Anhörung vor der Ordnungsmaßnahme.

Welche Rechte Schüler und Eltern vor der Klassenkonferenz haben, wer als Beistand mitkommen darf und was man in der Anhörung sagt und was besser nicht.

6 Min. LesezeitStand: Mai 2026bildungsrechte · Rechtsanwaltskanzlei Weber

Vor jeder förmlichen Ordnungsmaßnahme müssen der Schüler und je nach Land und Maßnahme auch die Eltern angehört werden, in Hamburg ausdrücklich vor der Beratung und Beschlussfassung der Klassenkonferenz, in Nordrhein-Westfalen vor der Teilkonferenz mit dem Recht, eine Vertrauensperson aus dem Kreis der Schüler oder Lehrkräfte hinzuzuziehen.
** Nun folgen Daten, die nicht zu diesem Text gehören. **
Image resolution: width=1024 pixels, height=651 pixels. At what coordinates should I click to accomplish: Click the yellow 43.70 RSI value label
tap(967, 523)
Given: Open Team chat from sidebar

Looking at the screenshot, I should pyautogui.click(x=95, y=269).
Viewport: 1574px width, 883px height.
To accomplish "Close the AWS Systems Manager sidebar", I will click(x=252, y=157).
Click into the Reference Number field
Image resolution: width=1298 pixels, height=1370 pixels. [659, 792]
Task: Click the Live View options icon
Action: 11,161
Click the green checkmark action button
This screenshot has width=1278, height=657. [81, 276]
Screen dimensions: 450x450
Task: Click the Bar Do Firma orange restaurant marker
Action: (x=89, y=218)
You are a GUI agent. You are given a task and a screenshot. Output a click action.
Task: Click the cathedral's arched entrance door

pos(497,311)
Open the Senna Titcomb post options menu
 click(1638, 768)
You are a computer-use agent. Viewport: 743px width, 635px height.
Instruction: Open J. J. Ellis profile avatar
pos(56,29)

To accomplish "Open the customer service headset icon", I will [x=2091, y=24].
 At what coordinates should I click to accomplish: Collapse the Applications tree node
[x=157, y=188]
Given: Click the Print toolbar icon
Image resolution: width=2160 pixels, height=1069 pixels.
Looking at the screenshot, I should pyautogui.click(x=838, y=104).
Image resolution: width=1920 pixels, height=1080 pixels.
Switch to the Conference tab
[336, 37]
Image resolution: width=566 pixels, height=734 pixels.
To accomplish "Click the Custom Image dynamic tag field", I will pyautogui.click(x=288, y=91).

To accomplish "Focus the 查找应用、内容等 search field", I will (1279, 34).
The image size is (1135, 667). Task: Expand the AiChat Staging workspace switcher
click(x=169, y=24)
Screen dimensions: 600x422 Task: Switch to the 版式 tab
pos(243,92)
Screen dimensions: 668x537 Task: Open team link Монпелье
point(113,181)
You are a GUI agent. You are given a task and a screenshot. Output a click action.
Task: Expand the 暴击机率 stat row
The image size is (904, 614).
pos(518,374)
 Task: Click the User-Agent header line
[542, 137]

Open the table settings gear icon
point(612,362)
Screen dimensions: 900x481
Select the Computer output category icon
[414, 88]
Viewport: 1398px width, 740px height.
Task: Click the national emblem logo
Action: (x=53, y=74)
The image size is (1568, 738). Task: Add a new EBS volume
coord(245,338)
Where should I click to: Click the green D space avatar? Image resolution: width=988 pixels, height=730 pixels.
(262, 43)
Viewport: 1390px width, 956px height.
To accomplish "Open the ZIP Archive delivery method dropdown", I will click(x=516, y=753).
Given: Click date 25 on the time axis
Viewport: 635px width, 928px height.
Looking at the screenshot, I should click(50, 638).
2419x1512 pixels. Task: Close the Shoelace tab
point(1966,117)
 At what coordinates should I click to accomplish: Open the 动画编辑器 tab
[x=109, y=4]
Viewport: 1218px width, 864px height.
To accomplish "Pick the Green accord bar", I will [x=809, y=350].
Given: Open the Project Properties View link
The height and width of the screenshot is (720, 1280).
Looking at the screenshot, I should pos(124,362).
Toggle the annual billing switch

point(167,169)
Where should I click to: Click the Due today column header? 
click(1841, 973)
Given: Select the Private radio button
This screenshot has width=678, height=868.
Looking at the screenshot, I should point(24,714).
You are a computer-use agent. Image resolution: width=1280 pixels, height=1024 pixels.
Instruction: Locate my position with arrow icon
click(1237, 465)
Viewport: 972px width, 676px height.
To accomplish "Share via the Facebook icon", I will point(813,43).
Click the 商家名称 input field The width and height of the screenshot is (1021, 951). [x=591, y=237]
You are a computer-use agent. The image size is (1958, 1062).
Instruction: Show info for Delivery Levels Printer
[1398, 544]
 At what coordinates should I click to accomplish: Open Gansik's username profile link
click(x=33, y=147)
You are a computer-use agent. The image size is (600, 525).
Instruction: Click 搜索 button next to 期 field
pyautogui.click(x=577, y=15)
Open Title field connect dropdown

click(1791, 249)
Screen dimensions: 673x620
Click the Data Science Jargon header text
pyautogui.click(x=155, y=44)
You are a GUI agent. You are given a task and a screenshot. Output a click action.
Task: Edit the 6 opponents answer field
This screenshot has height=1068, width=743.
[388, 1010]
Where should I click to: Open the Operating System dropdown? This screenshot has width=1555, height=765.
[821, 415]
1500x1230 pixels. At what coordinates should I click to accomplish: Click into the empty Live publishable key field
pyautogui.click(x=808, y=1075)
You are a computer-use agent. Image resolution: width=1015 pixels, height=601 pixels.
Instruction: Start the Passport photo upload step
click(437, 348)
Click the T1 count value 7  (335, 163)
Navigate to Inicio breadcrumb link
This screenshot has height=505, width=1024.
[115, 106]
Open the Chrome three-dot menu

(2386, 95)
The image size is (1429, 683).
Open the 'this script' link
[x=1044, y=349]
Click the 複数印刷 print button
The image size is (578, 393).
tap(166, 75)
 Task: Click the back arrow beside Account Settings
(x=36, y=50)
Die Anhörung ist der prozessual wichtigste Moment des gesamten Verfahrens: Hier entstehen die Erklärungen, die später jede Verteidigung binden, und hier entstehen die Verfahrensfehler, die später jede Maßnahme kippen. Wer vorbereitet hingeht, die Vorwürfe vorab schriftlich verlangt und die Einlassung auf das Wesentliche beschränkt, gewinnt mehr als in jedem späteren Schriftsatz.

Kapitel01 / 06

Die Anhörung als Herzstück des Verfahrens

Die Anhörungspflicht vor belastenden Maßnahmen ist ein allgemeiner Grundsatz des Verwaltungsverfahrens, und die Schulgesetze konkretisieren ihn für Ordnungsmaßnahmen mit eigenen Regeln. Nordrhein-Westfalen verlangt vor Maßnahmen der Schulleitung die Anhörung des Schülers und gibt Eltern und Klassenleitung Gelegenheit zur Stellungnahme, vor den schweren Maßnahmen der Teilkonferenz sind Schüler und Eltern anzuhören, und der Schüler kann eine Vertrauensperson aus dem Kreis der Schülerinnen und Schüler oder der Lehrkräfte hinzuziehen (§ 53 SchulG NRW). Hamburg zieht die zeitliche Linie scharf: Weil die Klassenkonferenz entscheidet, müssen Schüler und Sorgeberechtigte bereits vor deren Beratung und Beschlussfassung angehört werden, eine nachgeschobene Anhörung heilt den Mangel nur unter engen Voraussetzungen. In dringenden Fällen erlauben die Gesetze den Verzicht auf die vorherige Anhörung, verlangen aber ausdrücklich ihre unverzügliche Nachholung, und genau an dieser Nachholung scheitern Schulen regelmäßig. Warum die fehlerhafte Anhörung der erste der drei Standard-Angriffspunkte gegen jede Ordnungsmaßnahme ist, haben wir im Beitrag Schulverweis: was tun dargestellt.

Kapitel02 / 06

Ihre Rechte konkret. Vorwurf, Vorbereitung, Beistand.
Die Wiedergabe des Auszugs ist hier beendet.